Quando eu decidi me mudar para uma pacata cidade de 50.000 habitantes no norte de Minas Gerais, chamada Pirapora, o choque foi grande para os meus amigos mais íntimos que encaravam a proposta como delírio ou chacota minha.

Estava plenamente ciente das dificuldades a minha frente de adaptação, principalmente quanto ao ritmo de vida, mas parecia-me uma boa alternativa, para cuidar da saúde, e da família. Havia acabado de muito, mas bota muito a contragosto fechar minha consultoria em relações internacionais na Capital Federal, que embora recém chegada ao mercado, era promissora, mas era um projeto a seis mãos e por pacto nosso e pelo respeito enorme e admiração que tenho por minhas sócias (serão sempre para mim), tive que assim o fazer.
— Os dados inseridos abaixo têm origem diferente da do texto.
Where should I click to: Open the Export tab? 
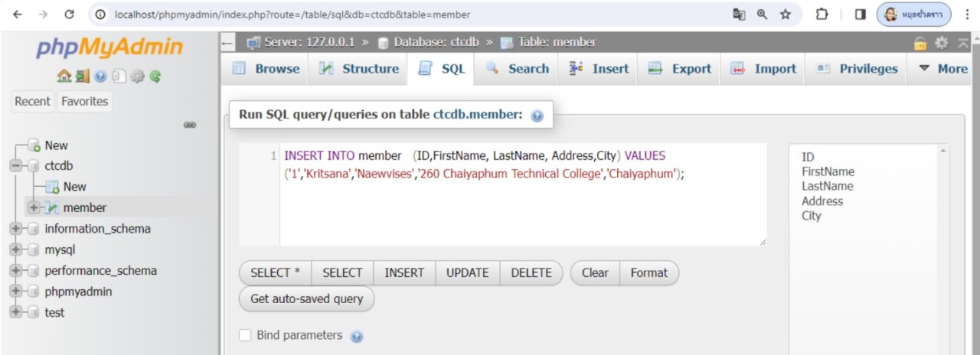click(x=680, y=69)
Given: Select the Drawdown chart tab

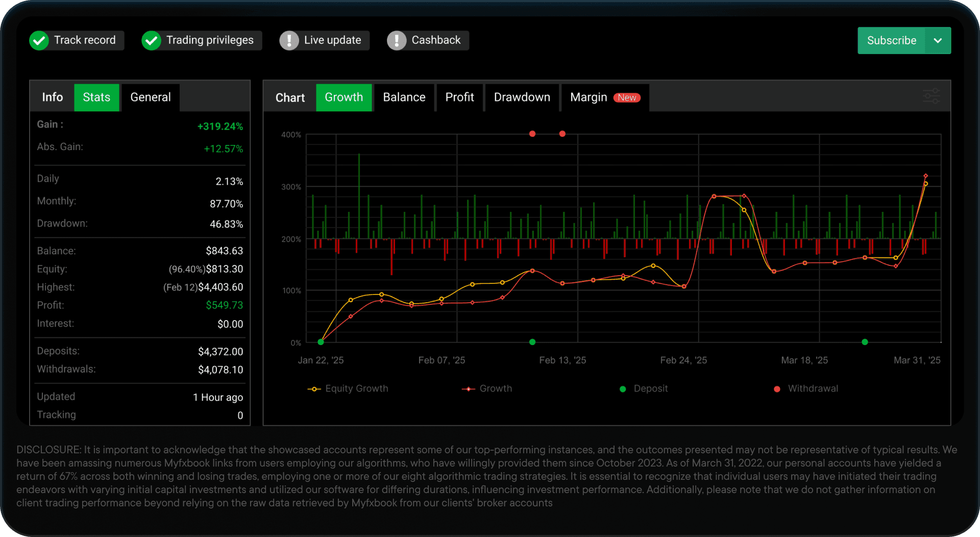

E então estava eu a deriva na vida, finalmente tendo que lidar com sentimentos que esmagava com trabalho, finalmente tive que lidar de frente com a perda do meu pai, com as mudanças em minha vida, com outras derrotas que a vida me impôs, com dificuldades que serão por um bom tempo ainda muito presentes no meu dia-a-dia, mas esse não é um blog de lamentações ou de suspiros pouco interessantes sobre a vida de individuo bem desinteressante desse ponto de vista de folhetim, ou seja, um sujeito cuja vida não é interessante, para que relatos efêmeros sobre o que me ocorre diariamente seja útil se não para poucas fofoqueiras, ou ex-namoradas que queiram manter um track sobre minha vida. Hipóteses deliciosamente fantasiosas devo dizer.

Voltando a narrativa que fazia, ao me mudar para essa cidade que por vezes é indistinguível de outras milhões no planeta, não fosse minha vista privilegiada para o Velho Chico, rio que me faz sentir conectado a gerações passadas da minha família e a outros milhões de ribeirinhos, desse que nos meus tempo de ensino primário (creio ser ensino fundamental agora) era chamado de rio da integração nacional, pelos livros de estudos sociais e geografia.

Esse estilo de vida que me refiro como exílio auto-imposto tem seus benefícios entre eles uma qualidade de vida que dificilmente se encontra nos centro urbanos maiores, e ainda conta a cidade com alguns recursos que a tornam menos isolada, há hospitais, universidades próximas, algumas alternativas de lazer (nada comparado a uma grande metrópole).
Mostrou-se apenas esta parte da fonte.